[START OF Data records]
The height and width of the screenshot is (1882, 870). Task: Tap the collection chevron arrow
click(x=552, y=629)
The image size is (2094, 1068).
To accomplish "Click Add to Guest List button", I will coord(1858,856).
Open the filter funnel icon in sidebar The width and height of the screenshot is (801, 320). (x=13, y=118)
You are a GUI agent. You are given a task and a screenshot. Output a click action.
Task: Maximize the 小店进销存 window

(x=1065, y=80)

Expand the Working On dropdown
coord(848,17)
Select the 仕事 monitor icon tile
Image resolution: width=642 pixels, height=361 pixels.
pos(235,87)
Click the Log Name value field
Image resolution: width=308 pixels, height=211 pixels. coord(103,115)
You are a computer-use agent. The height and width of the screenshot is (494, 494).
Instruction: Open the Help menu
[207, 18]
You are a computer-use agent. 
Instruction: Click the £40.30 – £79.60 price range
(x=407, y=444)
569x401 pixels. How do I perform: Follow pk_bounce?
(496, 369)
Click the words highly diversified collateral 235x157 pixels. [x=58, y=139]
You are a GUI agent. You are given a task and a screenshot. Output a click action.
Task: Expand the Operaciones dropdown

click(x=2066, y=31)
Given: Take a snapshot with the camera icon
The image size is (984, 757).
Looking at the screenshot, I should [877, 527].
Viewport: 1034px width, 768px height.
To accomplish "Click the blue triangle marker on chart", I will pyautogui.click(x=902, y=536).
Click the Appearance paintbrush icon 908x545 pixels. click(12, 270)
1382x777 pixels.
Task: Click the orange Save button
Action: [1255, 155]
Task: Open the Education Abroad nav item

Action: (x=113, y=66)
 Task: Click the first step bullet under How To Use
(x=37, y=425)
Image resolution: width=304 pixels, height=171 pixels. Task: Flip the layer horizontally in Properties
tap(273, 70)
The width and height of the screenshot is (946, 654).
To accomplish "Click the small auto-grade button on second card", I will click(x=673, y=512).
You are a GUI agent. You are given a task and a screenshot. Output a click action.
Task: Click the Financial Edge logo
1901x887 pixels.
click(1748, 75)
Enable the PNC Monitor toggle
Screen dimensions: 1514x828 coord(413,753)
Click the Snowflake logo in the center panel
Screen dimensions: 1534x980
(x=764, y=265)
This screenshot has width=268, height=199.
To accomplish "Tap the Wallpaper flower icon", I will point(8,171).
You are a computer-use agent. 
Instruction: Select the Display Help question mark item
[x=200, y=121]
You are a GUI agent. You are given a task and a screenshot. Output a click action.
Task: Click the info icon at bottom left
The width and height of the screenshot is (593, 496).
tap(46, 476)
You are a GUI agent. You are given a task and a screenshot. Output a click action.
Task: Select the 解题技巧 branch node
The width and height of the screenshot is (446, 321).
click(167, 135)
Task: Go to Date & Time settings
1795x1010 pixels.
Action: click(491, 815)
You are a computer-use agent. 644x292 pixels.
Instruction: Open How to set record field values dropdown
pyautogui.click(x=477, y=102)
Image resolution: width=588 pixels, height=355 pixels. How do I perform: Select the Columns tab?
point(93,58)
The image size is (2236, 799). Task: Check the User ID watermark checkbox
[END OF Data records]
- **Set exercise**
Recast the stretch from the line containing "Given: Take a snapshot with the camera icon" through the line containing "will pyautogui.click(x=902, y=536)." as a JSON list of strings, with one string per line and blank lines left out.

- **Reply**
[
  "Given: Take a snapshot with the camera icon",
  "The image size is (984, 757).",
  "Looking at the screenshot, I should [877, 527].",
  "Viewport: 1034px width, 768px height.",
  "To accomplish \"Click the blue triangle marker on chart\", I will pyautogui.click(x=902, y=536)."
]